▶ **ACTION ITEM**:
Among the entries below, extract exactly the lines that run from the one with "Click the display monitor icon in panel" through the one with "Given: Click the green", both ends included.

▶ **GIVEN RECORDS**:
┌────────

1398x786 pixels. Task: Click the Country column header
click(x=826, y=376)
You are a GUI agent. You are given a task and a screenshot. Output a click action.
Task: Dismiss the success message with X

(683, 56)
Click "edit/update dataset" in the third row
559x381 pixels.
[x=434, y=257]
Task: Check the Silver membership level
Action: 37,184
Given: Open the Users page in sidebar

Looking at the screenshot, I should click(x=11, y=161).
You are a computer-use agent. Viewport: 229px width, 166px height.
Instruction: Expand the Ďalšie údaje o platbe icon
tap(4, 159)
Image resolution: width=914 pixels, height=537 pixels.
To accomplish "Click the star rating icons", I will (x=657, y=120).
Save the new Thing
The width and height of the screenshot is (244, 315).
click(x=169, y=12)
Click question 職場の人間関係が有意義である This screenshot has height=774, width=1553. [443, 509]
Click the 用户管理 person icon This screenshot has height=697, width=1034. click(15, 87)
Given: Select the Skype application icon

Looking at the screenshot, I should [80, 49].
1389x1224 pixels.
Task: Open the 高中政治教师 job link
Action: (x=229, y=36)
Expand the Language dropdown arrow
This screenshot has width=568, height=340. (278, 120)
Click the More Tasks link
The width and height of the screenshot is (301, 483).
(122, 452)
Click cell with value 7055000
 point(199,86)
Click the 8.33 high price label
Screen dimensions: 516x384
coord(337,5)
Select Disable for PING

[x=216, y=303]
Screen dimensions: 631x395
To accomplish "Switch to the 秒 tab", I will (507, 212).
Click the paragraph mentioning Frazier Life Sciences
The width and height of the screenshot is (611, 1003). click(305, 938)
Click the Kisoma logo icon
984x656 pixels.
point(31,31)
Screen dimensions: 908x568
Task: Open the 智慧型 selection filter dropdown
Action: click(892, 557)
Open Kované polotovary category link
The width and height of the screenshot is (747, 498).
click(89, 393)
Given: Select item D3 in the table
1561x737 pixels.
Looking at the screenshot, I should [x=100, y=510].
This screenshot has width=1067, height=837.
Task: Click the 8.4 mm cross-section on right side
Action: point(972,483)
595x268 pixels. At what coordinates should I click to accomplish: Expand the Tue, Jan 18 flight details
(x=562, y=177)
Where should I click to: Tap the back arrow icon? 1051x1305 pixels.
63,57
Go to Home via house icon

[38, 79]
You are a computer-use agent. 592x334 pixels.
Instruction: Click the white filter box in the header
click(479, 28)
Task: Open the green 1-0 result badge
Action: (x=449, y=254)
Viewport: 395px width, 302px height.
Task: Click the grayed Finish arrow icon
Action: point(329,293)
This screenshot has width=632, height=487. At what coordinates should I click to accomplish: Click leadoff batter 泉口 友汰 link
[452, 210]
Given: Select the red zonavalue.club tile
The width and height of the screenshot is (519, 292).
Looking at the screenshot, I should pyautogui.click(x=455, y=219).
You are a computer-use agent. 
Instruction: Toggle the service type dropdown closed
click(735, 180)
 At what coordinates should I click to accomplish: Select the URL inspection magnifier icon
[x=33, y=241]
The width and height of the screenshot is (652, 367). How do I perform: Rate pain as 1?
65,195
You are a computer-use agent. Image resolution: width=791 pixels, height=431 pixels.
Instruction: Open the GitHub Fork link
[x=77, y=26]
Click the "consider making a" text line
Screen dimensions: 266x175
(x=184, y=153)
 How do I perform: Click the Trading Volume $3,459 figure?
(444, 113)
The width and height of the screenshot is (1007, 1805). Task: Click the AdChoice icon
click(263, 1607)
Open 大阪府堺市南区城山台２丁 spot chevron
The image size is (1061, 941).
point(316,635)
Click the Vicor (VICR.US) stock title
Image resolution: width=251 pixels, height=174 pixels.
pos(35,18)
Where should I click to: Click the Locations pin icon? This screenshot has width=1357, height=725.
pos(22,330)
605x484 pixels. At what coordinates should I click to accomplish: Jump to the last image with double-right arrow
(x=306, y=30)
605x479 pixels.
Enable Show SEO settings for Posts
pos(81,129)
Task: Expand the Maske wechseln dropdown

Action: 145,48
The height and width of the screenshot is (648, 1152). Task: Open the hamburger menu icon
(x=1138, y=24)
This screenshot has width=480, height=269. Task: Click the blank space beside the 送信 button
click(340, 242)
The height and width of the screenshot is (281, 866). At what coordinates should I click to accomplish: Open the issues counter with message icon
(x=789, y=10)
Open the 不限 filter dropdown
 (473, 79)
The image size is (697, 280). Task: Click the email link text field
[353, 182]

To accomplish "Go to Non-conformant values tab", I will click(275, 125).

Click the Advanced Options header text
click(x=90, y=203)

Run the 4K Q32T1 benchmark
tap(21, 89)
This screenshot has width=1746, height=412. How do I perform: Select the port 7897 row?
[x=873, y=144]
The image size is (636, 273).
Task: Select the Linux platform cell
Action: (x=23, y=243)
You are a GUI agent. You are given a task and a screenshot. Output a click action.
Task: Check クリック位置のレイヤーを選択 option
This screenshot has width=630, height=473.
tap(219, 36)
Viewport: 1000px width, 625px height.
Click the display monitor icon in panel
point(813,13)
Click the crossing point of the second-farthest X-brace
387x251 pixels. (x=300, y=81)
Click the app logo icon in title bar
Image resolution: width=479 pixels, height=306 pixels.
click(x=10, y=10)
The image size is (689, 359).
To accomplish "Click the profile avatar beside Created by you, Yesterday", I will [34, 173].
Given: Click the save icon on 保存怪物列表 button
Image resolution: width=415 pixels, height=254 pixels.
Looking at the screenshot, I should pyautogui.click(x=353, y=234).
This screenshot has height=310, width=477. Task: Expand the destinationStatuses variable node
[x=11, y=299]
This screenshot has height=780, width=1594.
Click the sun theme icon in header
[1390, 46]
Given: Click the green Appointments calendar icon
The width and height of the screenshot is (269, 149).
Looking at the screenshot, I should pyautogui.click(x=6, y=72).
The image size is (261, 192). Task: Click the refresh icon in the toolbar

└────────

▶ **TASK ANSWER**:
Click the display monitor icon in panel
point(813,13)
Click the crossing point of the second-farthest X-brace
387x251 pixels. (x=300, y=81)
Click the app logo icon in title bar
Image resolution: width=479 pixels, height=306 pixels.
click(x=10, y=10)
The image size is (689, 359).
To accomplish "Click the profile avatar beside Created by you, Yesterday", I will [34, 173].
Given: Click the save icon on 保存怪物列表 button
Image resolution: width=415 pixels, height=254 pixels.
Looking at the screenshot, I should pyautogui.click(x=353, y=234).
This screenshot has height=310, width=477. Task: Expand the destinationStatuses variable node
[x=11, y=299]
This screenshot has height=780, width=1594.
Click the sun theme icon in header
[1390, 46]
Given: Click the green Appointments calendar icon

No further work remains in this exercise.